Vor dem Fenster dasselbe Trauerspiel. Herbst ist Tod. Die verwesenden Blätter kündigten ihn bereits seit Wochen an. Sie waren erstaunlich zahlreich geworden und hatten dem ganzen Viertel diesen modernden Geruch aufgedrückt, der Binoche jeden Morgen die Tränen in die Augen schoss. Auf dem Spielplatz zwischen den grauen Berliner Altbauten klapperte seit Stunden wieder der einsame Hund. Braun war er und mager. Sein Fell war stumpf, lädiert, zerbrochen. Der arme Kerl drehte sich im Kreis und biss sich dabei in den Schwanz. Immer wieder. Das ging seit Monaten so. Die Kinder aus der Nachbarschaft hatten ihm weitsichtig eine Wasserschüssel bereitgestellt, sogar Watte in den Herbstblätterhaufen, der seine Schlafstätte war, gelegt, auf dass er sich seine Wunden wenigstens hygienisch lecke. Es ist nicht klar, ob der arme Kerl sich dieser lieb gemeinten Leichtgläubigkeiten auch bediente. Die Laterne am Spielplatz war seit zwei Wochen durch einen Fußball außer Gefecht gesetzt worden und ab 18 Uhr sah niemand im Kiez mehr die eigene Hand vor Augen. Tagsüber versuchten alle, den Hund und sein makaberes Spiel zu ignorieren.

„Es ist aber auch ein Elend mit ihm“, seufzte Binoche. Ihr tat der Hund so schrecklich leid.
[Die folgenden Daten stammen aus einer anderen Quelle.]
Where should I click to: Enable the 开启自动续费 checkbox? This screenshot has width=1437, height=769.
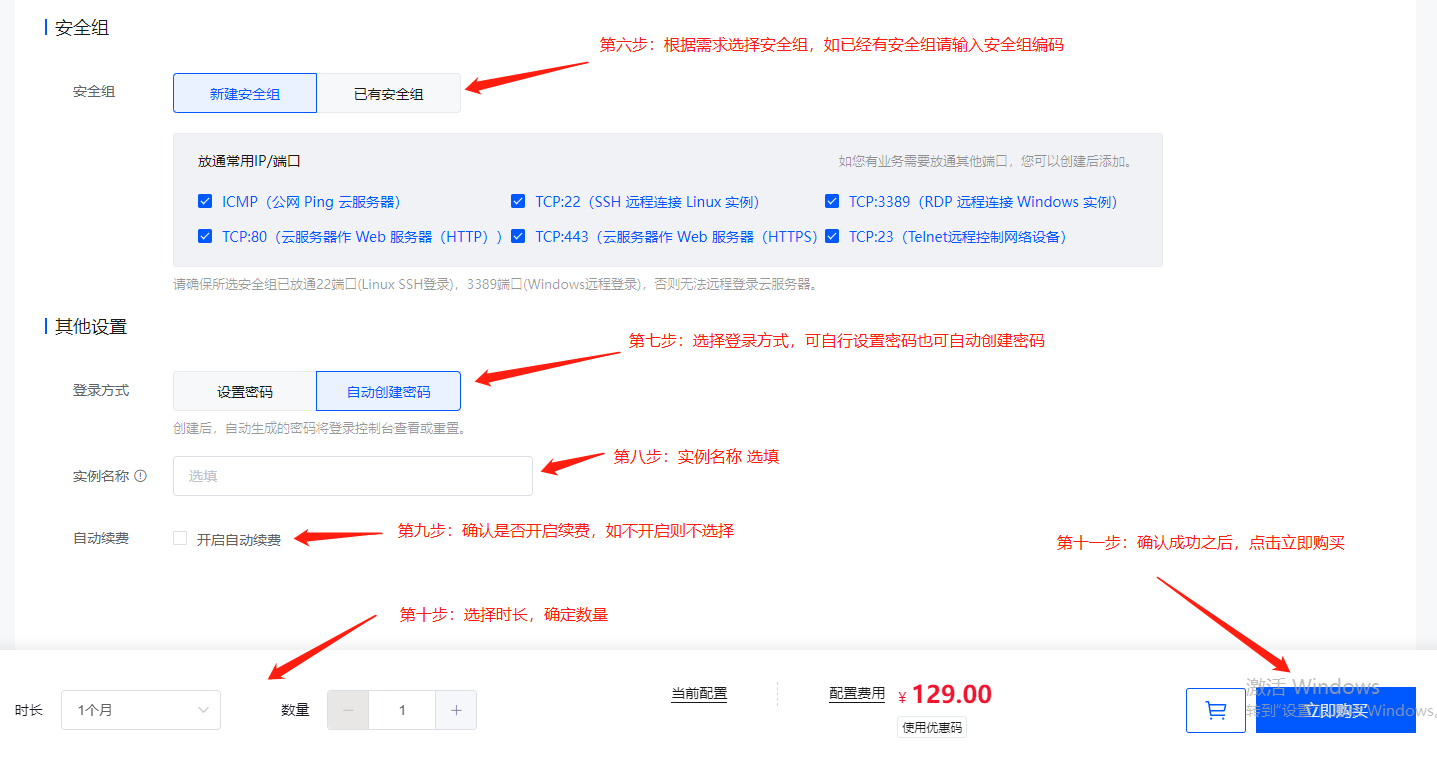click(x=180, y=538)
Die Strapaze des ewigen Imkreisrennens war dem Hund anzusehen. Alle Minuten taumelte er und biss sich dann aus Wut über die eigene Hilflosigkeit in den Schwanz. Weil sich die Pfützen auf dem Spielplatz inzwischen blutrot gefärbt hatten, zogen die türkischen Muttis ihre Gören immer öfter fort von Wippen und Klettergerüsten. So hatte der Hund sein Areal gewonnen, ohne es verteidigen zu müssen. Verteidigen… als ob er dazu im Stande gewesen wäre, so beschränkt wie er immer nur sich selbst verletzte. Binoche hatte die Nachbarskinder beobachtet. Wie sie am Dienstag Nachmittag versucht hatten, den Hund zu retten, wie sie ihn liebhaben und von der Selbstzerstörung abhalten wollten. Sie hatten Tischtennisbälle, einen Hühnerknochen, sogar eine Babypuppe angeschleppt und in sicherem Abstand dem Hund angeboten. Der Hund hatte innegehalten, die Sachen beschnuppert, die Babypuppe kurz beleckt und sich dann auf die Hinterpfoten gesetzt. Als würde er sich Zeit nehmen, die Argumente der Kinder anzuhören. Die Kinder aber – was konnten sie ihm schon bieten: Wasser, Laub, Watte und jedes wollte ihn natürlich streicheln! Kein Wunder, dass der Hund bald bellte und sie verjagte.

Zylinderella, inzwischen zur Parfümwolke geworden, stand auf: „Puppi, nu mach Dir nicht son Kopp, is nur ne Töle.“ Binoche verließ bei solchen Worten immer kurz der Lebensmut. Warum nur war sie eigentlich mit dieser Person zusammengezogen? „Ich geh jetz zu Albano, kommst mit? Wir feiern da Jessicas Abschied, die geht doch jetzt nach Ecuador!“ Binoche schloss kurz die Augen. Sie hatte jetzt keine Kraft für Geschichten: „Nee, lass ma. Ich krieg noch n Anruf.“ Zylinderella zwitscherte aus dem Wohnzimmer und bald darauf klappte die Wohnungstür. Im Halbdunkeln zündete sich Binoche was an und sah in den düsteren Nachmittag. „Ecuador“, echote sie und lachte.